Guy Who Owns A Boeing 707 For Private Use Tells Us All To Cut Down On Our Carbon Emissions
Another day, another limousine liberal hypocrite.
His serious aviation habit means he is hardly the best person to lecture others on the environment. But John Travolta went ahead and did it anyway.
The 53-year-old actor, a passionate pilot, encouraged his fans to “do their bit” to tackle global warming.
But although he readily admitted: “I fly jets”, he failed to mention he actually owns five, along with his own private runway.
Clocking up at least 30,000 flying miles in the past 12 months means he has produced an estimated 800 tons of carbon emissions – nearly 100 times the average Briton’s tally.
Travolta made his comments this week at the British premiere of his movie, Wild Hogs.
He spoke of the importance of helping the environment by using “alternative methods of fuel” – after driving down the red carpet on a Harley Davidson.
Travolta, a Scientologist, claimed the solution to global warming could be found in outer space and blamed his hefty flying mileage on the nature of the movie business.
But his appointment as a “serving ambassador” for the Australian airline Qantas doesn’t seem to have much to do with the movies. Nor does a recent, two-month round-the-world flying trip.
“It [global warming] is a very valid issue,” Travolta declared. “I’m wondering if we need to think about other planets and dome cities.
“Everyone can do their bit. But I don’t know if it’s not too late already.

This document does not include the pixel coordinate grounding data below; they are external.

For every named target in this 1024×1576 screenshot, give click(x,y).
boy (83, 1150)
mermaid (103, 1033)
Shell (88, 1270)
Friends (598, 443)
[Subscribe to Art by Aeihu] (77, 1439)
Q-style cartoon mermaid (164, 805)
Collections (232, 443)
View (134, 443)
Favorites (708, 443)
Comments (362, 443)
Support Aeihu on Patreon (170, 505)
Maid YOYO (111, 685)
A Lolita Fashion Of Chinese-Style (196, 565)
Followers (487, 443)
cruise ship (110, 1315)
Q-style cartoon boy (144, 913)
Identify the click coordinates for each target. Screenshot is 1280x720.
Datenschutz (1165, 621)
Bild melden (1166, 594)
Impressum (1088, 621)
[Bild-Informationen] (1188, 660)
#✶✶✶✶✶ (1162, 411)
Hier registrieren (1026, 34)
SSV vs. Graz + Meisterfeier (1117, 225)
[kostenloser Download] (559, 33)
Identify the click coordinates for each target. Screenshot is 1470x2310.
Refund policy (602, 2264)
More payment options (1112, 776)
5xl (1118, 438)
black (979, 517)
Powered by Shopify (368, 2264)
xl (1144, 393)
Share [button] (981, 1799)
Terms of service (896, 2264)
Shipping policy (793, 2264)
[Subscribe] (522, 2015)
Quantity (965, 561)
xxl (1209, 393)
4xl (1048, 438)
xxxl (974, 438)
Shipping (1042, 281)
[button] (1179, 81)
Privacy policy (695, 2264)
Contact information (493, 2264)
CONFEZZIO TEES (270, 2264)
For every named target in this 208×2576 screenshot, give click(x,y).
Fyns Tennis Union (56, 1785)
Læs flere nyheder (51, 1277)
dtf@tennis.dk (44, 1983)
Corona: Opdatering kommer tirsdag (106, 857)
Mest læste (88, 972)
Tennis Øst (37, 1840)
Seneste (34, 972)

We have to think about alternative methods of fuel.
Maybe we wouldn’t have to be thinking about alternative methods of fuel if John Travolta weren’t burning all the fuel up in his private fleet of airplanes.
Here’s a description of Travolta’s extravagant lifestyle as an amateur pilot:
‘I called my son Jett and I wanted to call my daughter Qantas, but my wife wouldn’t let me.” John Travolta was, he says, only joking - about his daughter - although this self-confessed “airline geek” just happens to own a former Qantas jet. And what a jet: a 600mph, 134ft 6in long, 250,000lb, 1964 Boeing 707-138B airliner. The 49-year-old Hollywood actor also just happens to park this classic aircraft in the backyard of his elegant new Florida home. As any self-respecting Hollywood star does. A Gulfstream executive jet keeps it company. The house, meanwhile, looks like a take on an art deco or Bauhaus airport terminal of the 1930s complete with an ersatz control tower rising from the roof.
Keeping up with the Travoltas is, it would appear, a touch more challenging than keeping up with the old school Joneses, whose wildest neighbour-blowing ambition might stretch, if they happen to be among the 650,000 private pilots in the US, to a Cessna-152. That is the chug-along, piston-engined plane most amateur pilots learn to fly in. Yours for 20,000 bucks, second-hand.
A full-blown Boeing, capable of flying around the world - which it did, in 2002, with Travolta in old-style captain’s uniform at the controls - is slightly more expensive to buy and run, and pretty unbeatable in the one-upmanship stakes. Unless, that is, the Joneses could run to a Jumbo jet. There are plenty of pre-owned models on the market for a few million bucks apiece. Travolta can fly one, but has yet to trade up from his 707 to a bigger Boeing. Not that there would be a problem chez Travolta with a 747. The airstrip that serves Jumbolair, the fly-in Florida development where the family airport stands, is 1.4 miles long. The main runways at Heathrow might be half-a-mile or so longer, but are not readily accessible to those living in the flanking estates of Heston, Hatton Cross and Hounslow even if they pitched together to buy a second-hand Tiger Moth.
Travolta’s is surely the ultimate boys’ fantasy home made real. Aside from the parking lots for the brace of jets, there is a garden in the guise of a heliport, further parking for at least six swanky cars, a swimming pool with swirling hot tub, that 1.4-mile runway, a gym and stables for the 75 horses down the road.
Here’s a picture of Travolta’s home:

Personally, I think his place is pretty flippin’ sweet. I wish I could afford something like that, and as a capitalist conservative I’m not at all against Travolta being able to afford it for himself. But when Travolta is telling me to get rid of my SUV while he’s got a couple of jets parked in his driveway I can’t help but think of him as a jerk.